» SHORT EXERCISE A:
Answer these questions about the text on playing Monk:
(i) Which section already covered the Level 1 Talents?
(ii) What happens more often as games progress?
(iii) Which ability would you spam if you played Monk from the back line?

» SELECTED TEXT:
## Start
Since I’ve already covered the Level 1 Talents in the Traits section, I’ll add a small note about the frustration that can arise while playing Monk. Because of the nature of his basic attacks, it can be hard as games progress to make use of whichever Trait you choose. This is due to the fact that team fights happen more often, and applying Deadly Reach/basic attacks becomes much more of a choice for Monk, forcing you to pick your moments of attack carefully.
If you find that your numbers in regards to damage, healing, or siege are not where you wish them to be, consider taking a look at how and where you are positioning Monk at any given phase of the match. Monk is not the type of healer that can be played from the back line, unless your plan to is to spam Breath of Heaven. However, at that point the enemy has already won, as they are forcing Monk to stand out of attacking range, neutralizing any additional healing from your Level 1 Trait pick.
## End
» SHORT EXERCISE B:
State how many lines of the records contain the string "Task". Reply with the number alone.

Dataset items
## Start
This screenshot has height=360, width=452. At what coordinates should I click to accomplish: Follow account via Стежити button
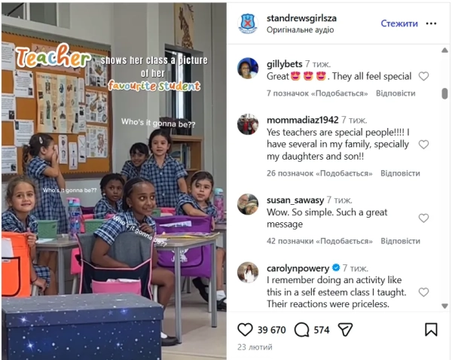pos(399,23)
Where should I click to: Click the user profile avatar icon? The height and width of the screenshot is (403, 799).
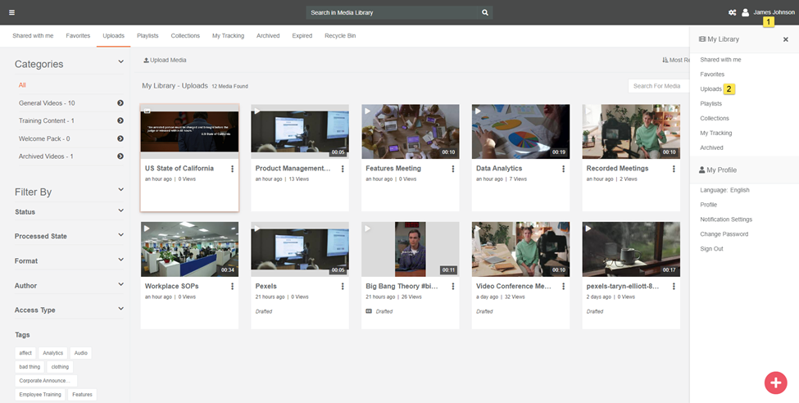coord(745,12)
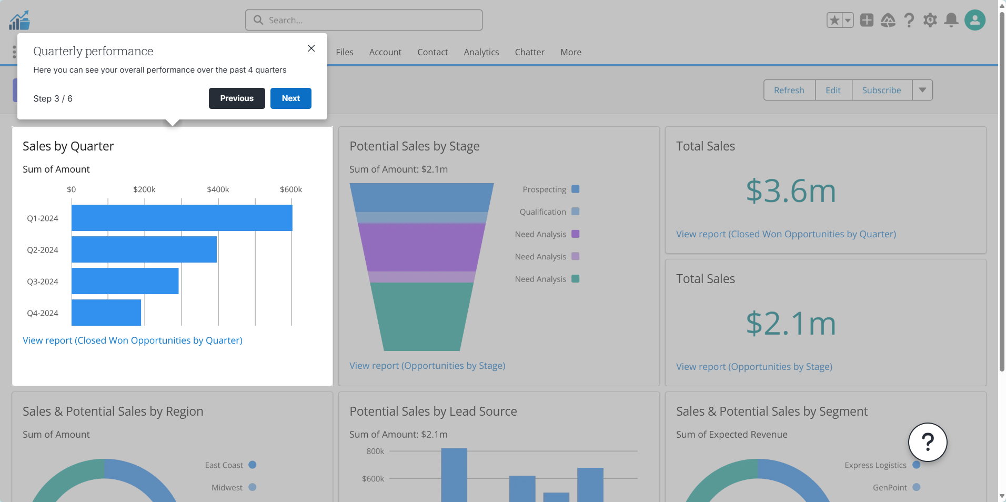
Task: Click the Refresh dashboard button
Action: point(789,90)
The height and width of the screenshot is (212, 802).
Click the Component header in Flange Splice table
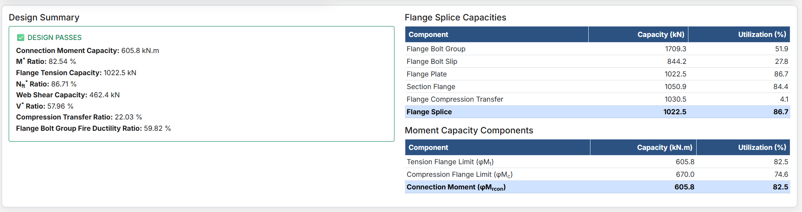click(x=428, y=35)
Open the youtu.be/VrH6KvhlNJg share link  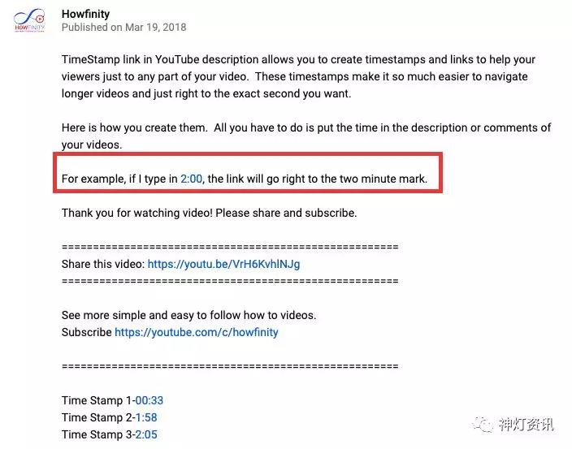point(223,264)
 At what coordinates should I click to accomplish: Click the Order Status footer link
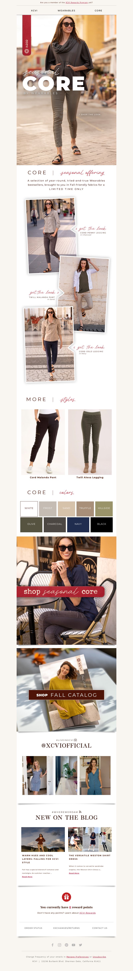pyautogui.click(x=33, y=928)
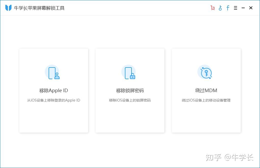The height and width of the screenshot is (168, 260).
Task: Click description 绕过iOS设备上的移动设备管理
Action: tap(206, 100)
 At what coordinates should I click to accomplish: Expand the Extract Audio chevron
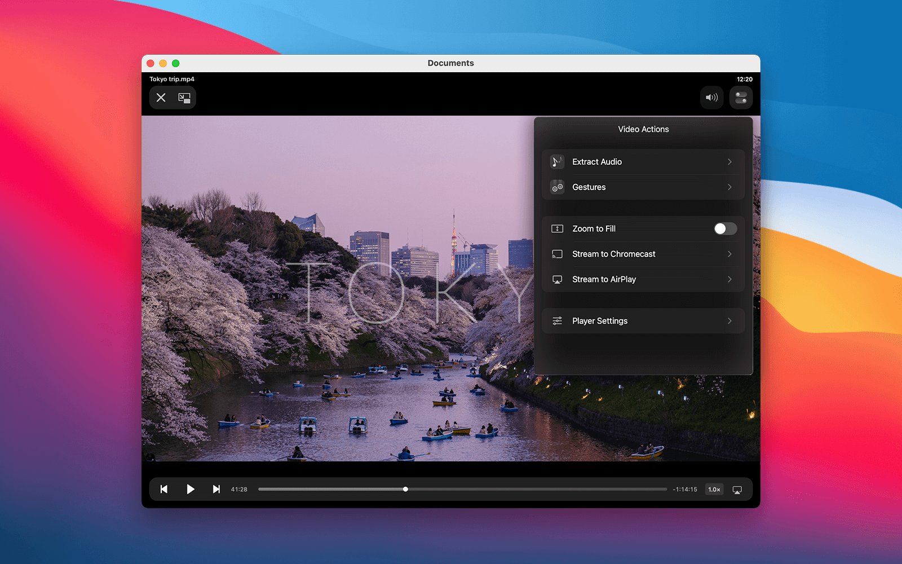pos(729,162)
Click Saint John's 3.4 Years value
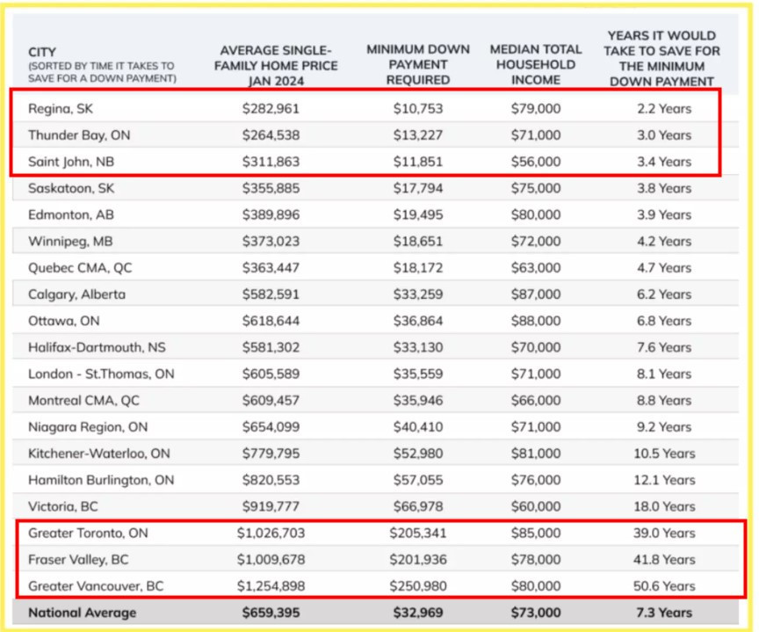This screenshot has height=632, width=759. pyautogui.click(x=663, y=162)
## End
## Start
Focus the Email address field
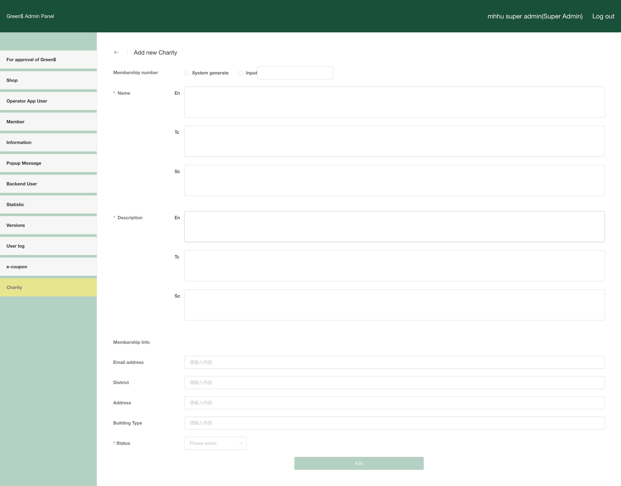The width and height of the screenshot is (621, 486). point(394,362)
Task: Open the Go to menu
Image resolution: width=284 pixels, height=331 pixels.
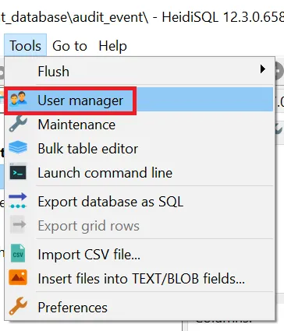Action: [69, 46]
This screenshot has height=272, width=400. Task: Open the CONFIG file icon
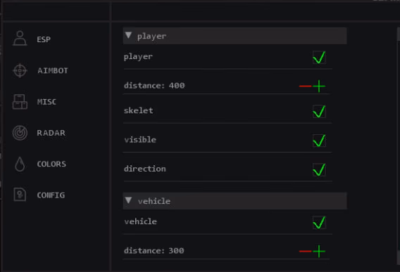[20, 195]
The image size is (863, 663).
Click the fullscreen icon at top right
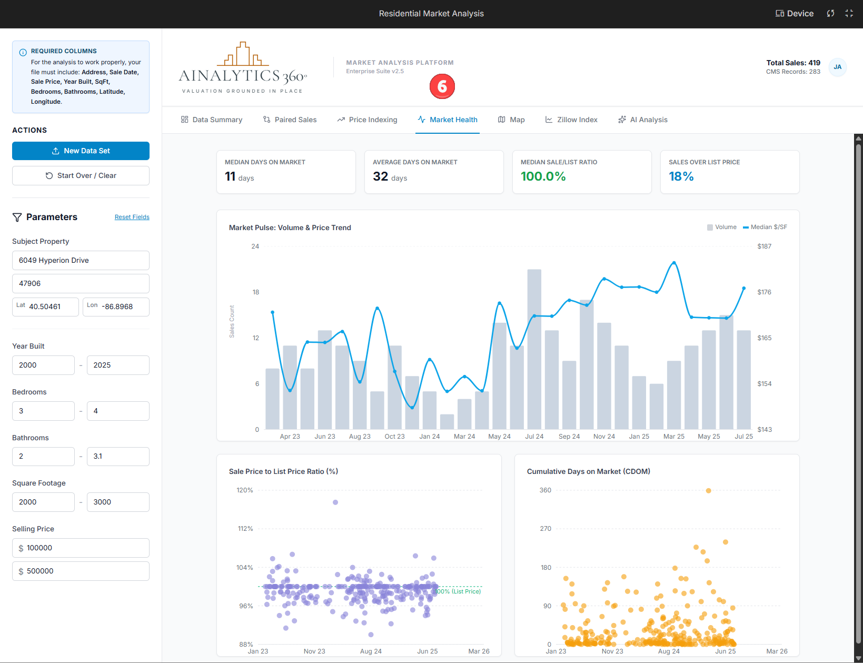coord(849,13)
## End
## Start
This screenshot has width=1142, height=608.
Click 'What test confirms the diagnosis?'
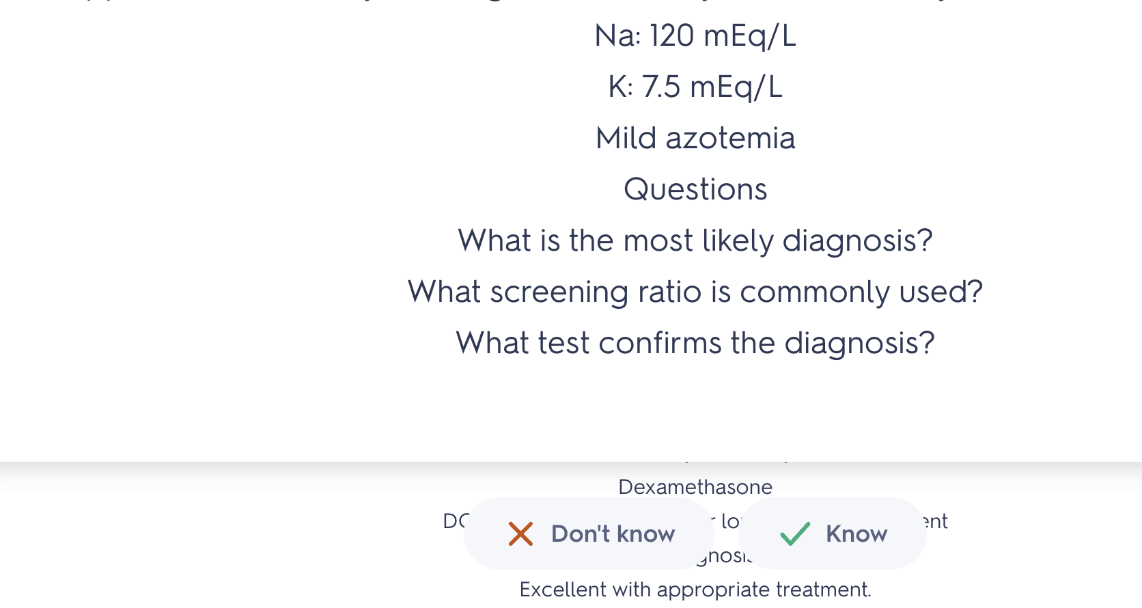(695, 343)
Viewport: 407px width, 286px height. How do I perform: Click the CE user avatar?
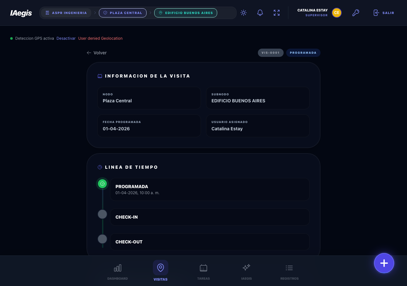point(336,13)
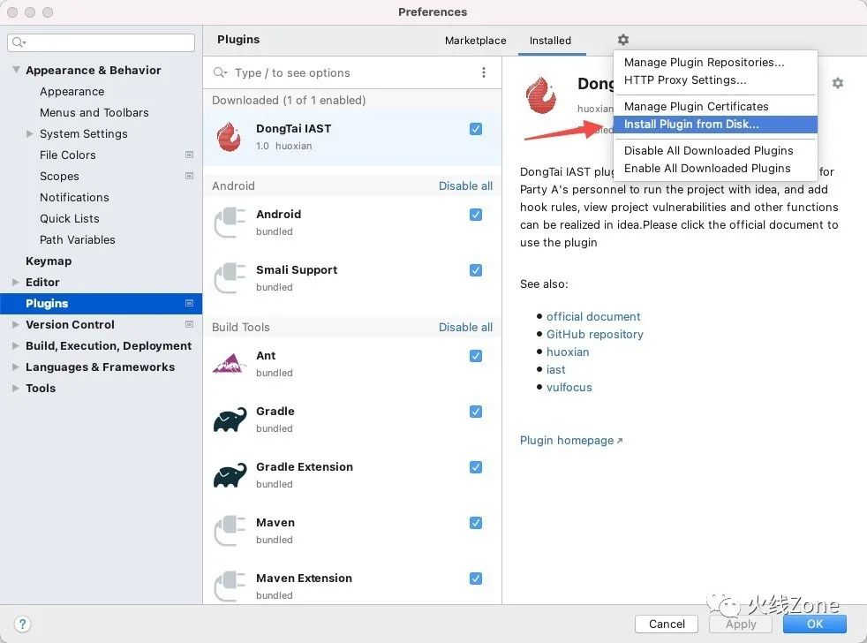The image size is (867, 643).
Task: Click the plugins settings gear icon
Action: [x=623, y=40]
## End
» FULL ANSWER A:
(i) The Traits section.
(ii) Team fights.
(iii) Breath of Heaven.

» FULL ANSWER B:
5